- Your instructions:
Recast the records below as a Markdown table with the columns Row and Line: one row per nonblank line, numbered in order, with blank lines omitted.

- Input records:
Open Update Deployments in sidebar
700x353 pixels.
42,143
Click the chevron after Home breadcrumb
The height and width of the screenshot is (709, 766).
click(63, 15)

- Written answer:
| Row | Line |
|---|---|
| 1 | Open Update Deployments in sidebar |
| 2 | 700x353 pixels. |
| 3 | 42,143 |
| 4 | Click the chevron after Home breadcrumb |
| 5 | The height and width of the screenshot is (709, 766). |
| 6 | click(63, 15) |